Схватить и свалить меня так просто — толчка у него еще не было. Он начал приставать к другим — те отрывались от его рук. У Пронька интерес к ним пропадал. Ему был нужен я. Пронька корежило. Он не находил себе места. Куражился.
— Городские сильные, должно быть. Как бы проверить?
— Ну что ты пристал? Найдешь на свою голову, — одергивали его.
Это была уже причина… Пронек сгреб ремень и стал собирать мои брюки в горсть.
У меня давно уже поднималась в груди тошнотворная дрожь, только было очень жаль своего нового костюма. Настоящий, первый. И брюки такие наглаженные, узенькие.
А Пронек уже поднимал меня. Я чувствовал его выдавшиеся колени и напряженный живот. Сейчас он будет падать, наваливая на себя, а я…
Я был приподнят, почти висел на его руке, туго стянутый брюками. Мне уже не хватало воздуха. Подступила холодная обреченность.
О, я помнил этот его рычаг! Взорвавшись, поймал миг, точку его броска.
— Х-х-о, — грузным рывком осадил себя.
И… будто распустили на мне шнурки, и я расползся весь, так стало легко… о-оп! Ноги Пронька рыбьим хвостом шлепнулись о землю.

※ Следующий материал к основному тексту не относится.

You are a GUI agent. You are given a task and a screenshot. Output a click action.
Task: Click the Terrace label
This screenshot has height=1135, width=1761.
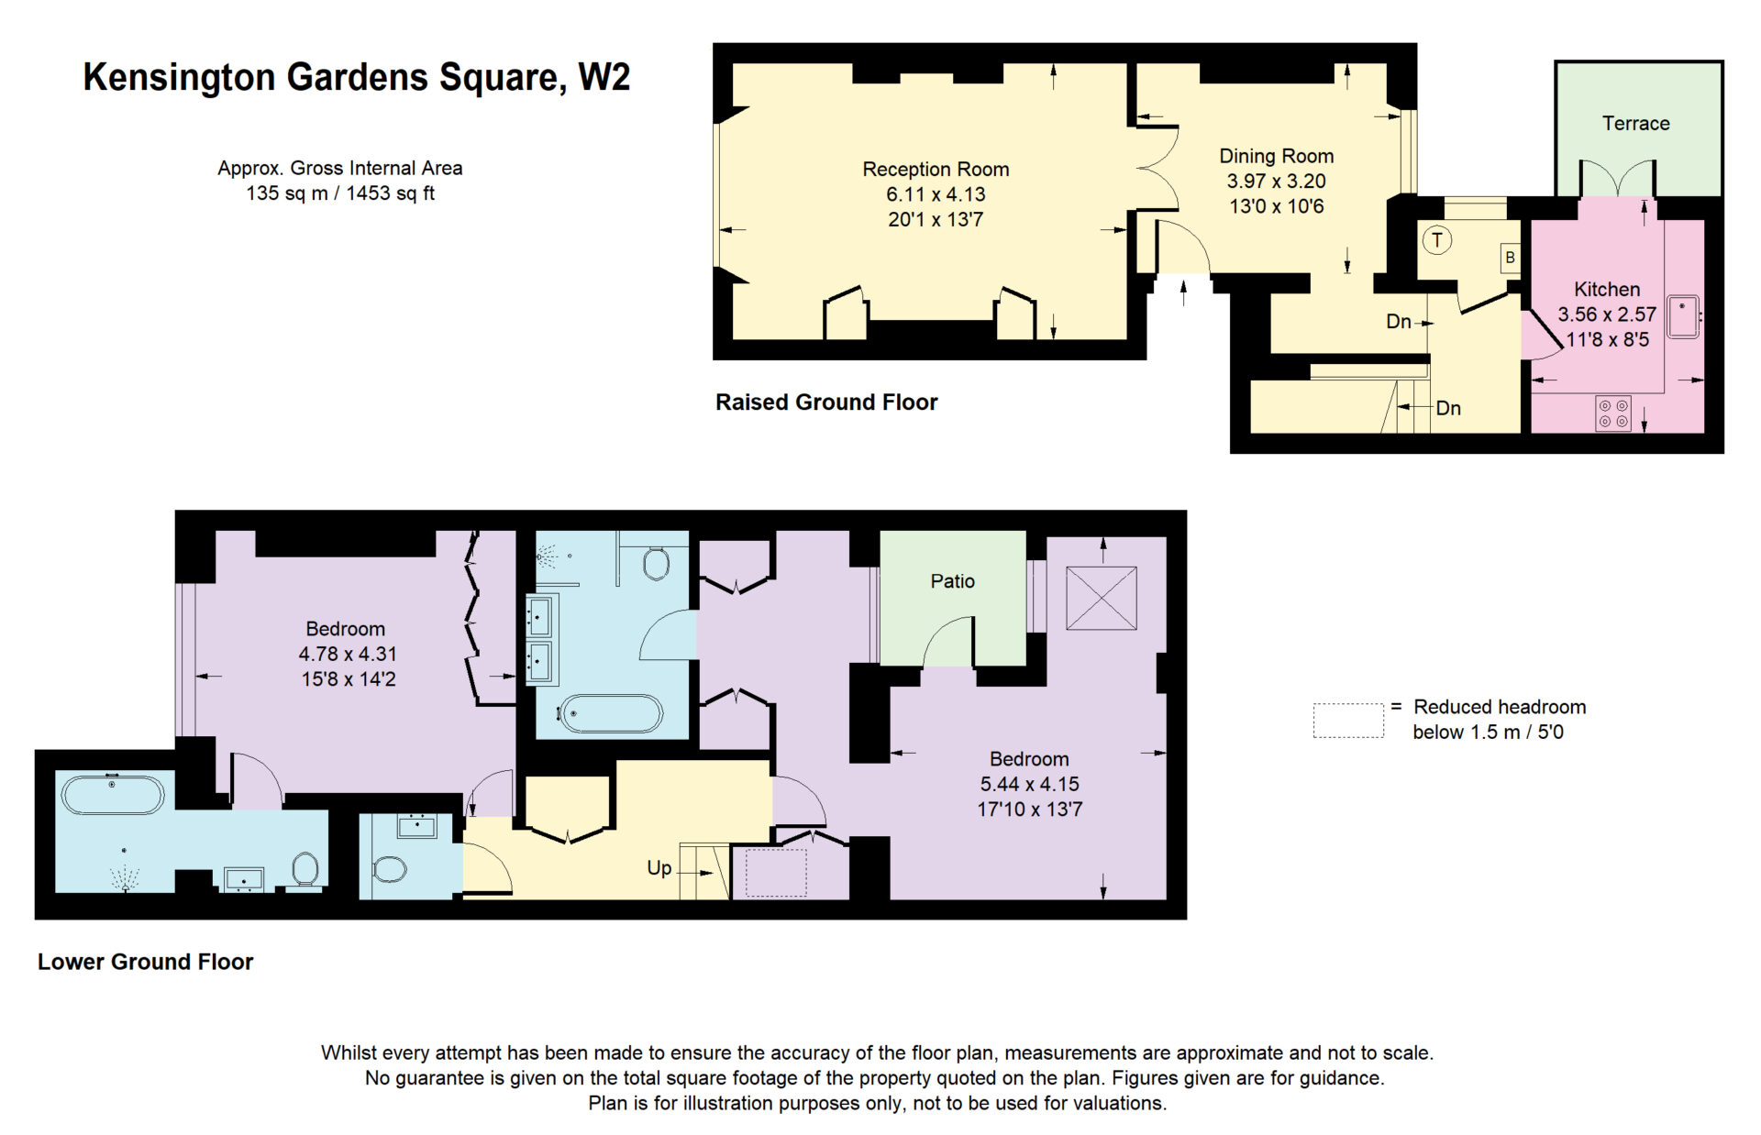pyautogui.click(x=1635, y=124)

Пронек вскочил и, косолапя, крутился на месте, еще боялся во всю силу стать на ноги.
— Ой-ей-ей! — ликовали вокруг. — Пронь, смотри: ямы! Ой… Ну нашел… Пятки-то целы?
Я почувствовал охватывающий холодок. Потрогал, крадучись, брюки и коснулся гладкой кожи ног.
Рассадил… Здорово или не здорово? Но разглядывать не хотел.
Пронек подошел ко мне, помялся с непонятной озабоченностью, спросил осторожно:
— Я у тебя там ничего не порвал? Втоки как будто?
— Нет, — сказал я, — показалось.
Ушел домой, снял брюки, долго рассматривал. Они лопнули ниже ширинки, разошлись до колен по свежему. Я их снял и не показал маме.
В восемнадцать лет Пронек уже был урослив, как двухгодовалый бычок, привязанный к столбу. Бык мог сорваться с веревки, раздирая металлическим кольцом нос. Кровь и боль были ему желанны — они распаляли его. Клубки мышц перекатывались под кожей, а он шел по улице и гудел. Женщины с ведрами прятались в ограду, а он минуту ковырял землю у ворот. Подводы сворачивали с дороги. И если он ничего на улице не поддевал, то удовлетворялся наведенным страхом. Он уже умел отвоевывать себе чужую кормушку.
С людьми Пронек не считался, потому что люди никогда к нему добрыми не были.
Неизвестно, куда бы привела его безнаказанная строптивость, если бы не одно обстоятельство.